** EXERCISE REQUIREMENTS **
Rewrite the stretch from "Or they have" through "of 6.7 million." in the text on Covid excess deaths, and switch "press freedom" to "media freedom".

** TEXT FOR ANALYSIS **
========================================

The World Mortality Dataset contains information on more than 100 countries. Among those missing are most African and many Asian countries, including some of the world’s most populous and – judging by news reports and other sources – worst-affected. India, for example, does not routinely release national vital data, yet some researchers estimate its Covid death toll could be as high as 4 million.
Karlinsky and Kobak have scraped subnational data sources from these data-poor countries – or been supplied them by journalists, academics and dissidents living there – and applied various techniques of extrapolation to produce national estimates.
Or they have projected from neighbouring countries where data is available, adjusting for such factors as population density, Covid testing strategy and press freedom.
Uncertainty in the data is why Karlinsky and Kobak have avoided estimating the global death toll, but they say that nationally, excess deaths are 1.4 times higher than reported Covid deaths, on average, which would give a rough global tally of 6.7 million.
Solstad’s modelling put the number between 9.9 million and 18.5 million, a range that Simonsen found reasonable.
To put these numbers in a historical perspective, she and Viboud took excess-mortality estimates for previous pandemics and adjusted them for the world’s population in 2020.
This gave death tolls for the previous four flu pandemics, if they had happened now, of 75 million (1918), 3.1 million (1957), 2.2 million (1968) and 0.4 million (2009).
Covid is the deadliest pandemic in a century, they conclude, “but has nowhere near the death toll of the pandemic of 1918”.
The new dataset shows countries that attracted international headlines for having severe outbreaks, such as Italy, Spain and the UK, have not actually been the worst affected.
The worst include Mexico and Bolivia – but also some countries in eastern Europe, which have experienced more than a 50% increase in mortality. The worst affected, Peru, has recorded a 150% increase.
The dataset becomes more precise over time because some data trickles in with a time lag. Some countries asked their national statistics offices to accelerate the collection and publication of vital data early in 2020, but others either could not or would not release it. Turkey was expected to release monthly vital data for 2020 early this summer. It has not.
“Turkey is a prime example of a place where they have the numbers but they are not releasing them because they do not want to explain the discrepancies,” Karlinsky said.
In fact, he said, excess mortality could open a revealing sidelight on government transparency. If official Covid deaths were lower than excess deaths but followed roughly the same trajectory, it was likely the country simply lacked testing or vital registration capacity.

========================================

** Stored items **

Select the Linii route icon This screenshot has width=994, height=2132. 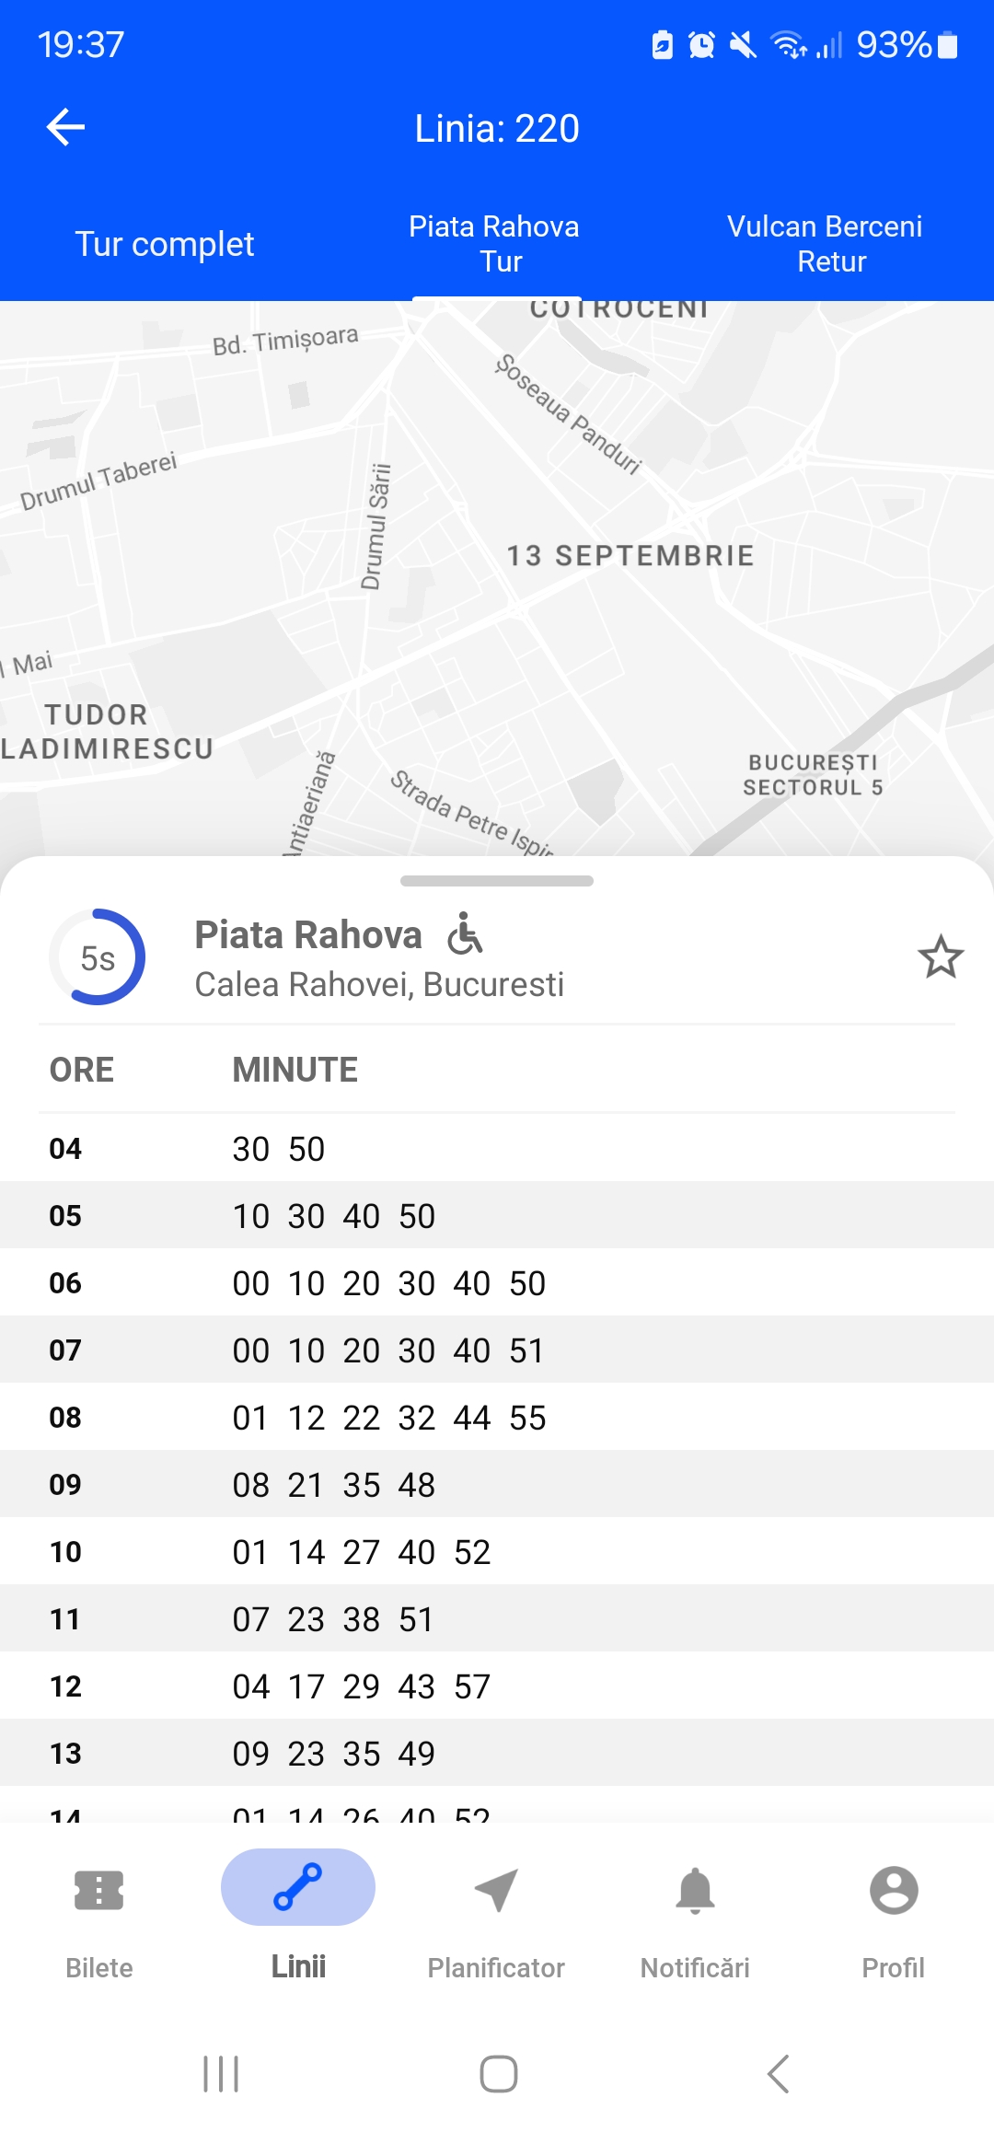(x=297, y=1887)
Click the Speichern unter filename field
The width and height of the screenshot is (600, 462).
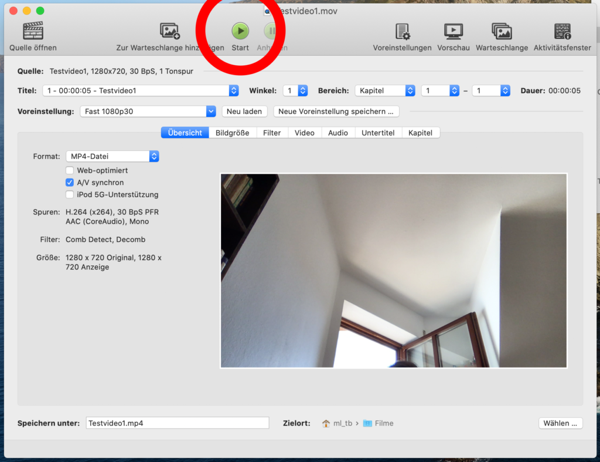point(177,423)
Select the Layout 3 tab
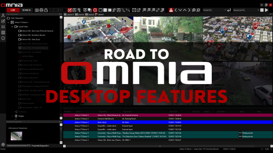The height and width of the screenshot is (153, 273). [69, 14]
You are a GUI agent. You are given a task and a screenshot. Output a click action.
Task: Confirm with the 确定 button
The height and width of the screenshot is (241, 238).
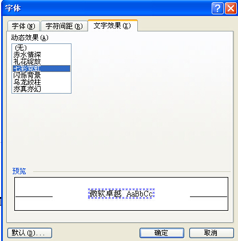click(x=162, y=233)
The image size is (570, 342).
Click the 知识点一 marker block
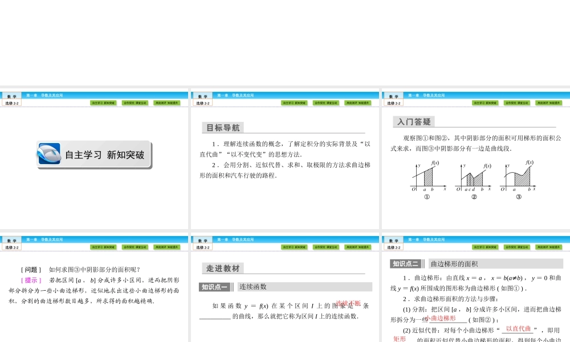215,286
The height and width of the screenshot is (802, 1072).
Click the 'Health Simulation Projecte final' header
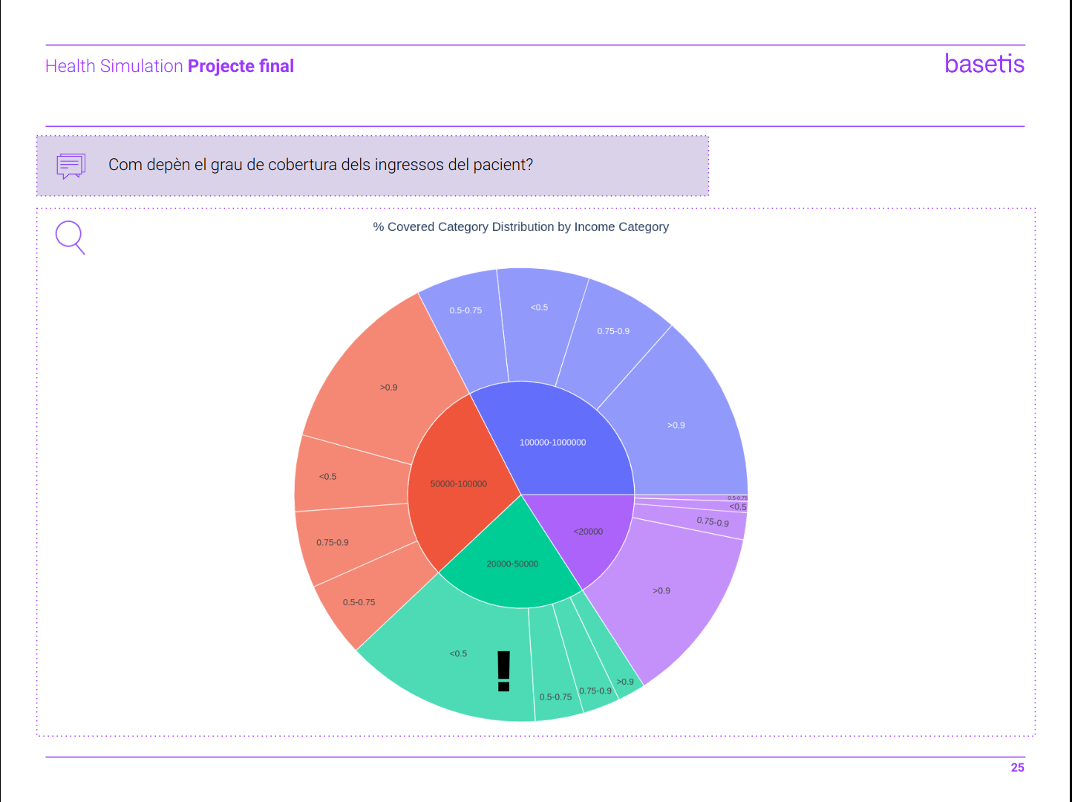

========================================

** TASK RESULT **
Or they have projected from neighbouring countries where data is available, adjusting for such factors as population density, Covid testing strategy and media freedom.
Uncertainty in the data is why Karlinsky and Kobak have avoided estimating the global death toll, but they say that nationally, excess deaths are 1.4 times higher than reported Covid deaths, on average, which would give a rough global tally of 6.7 million.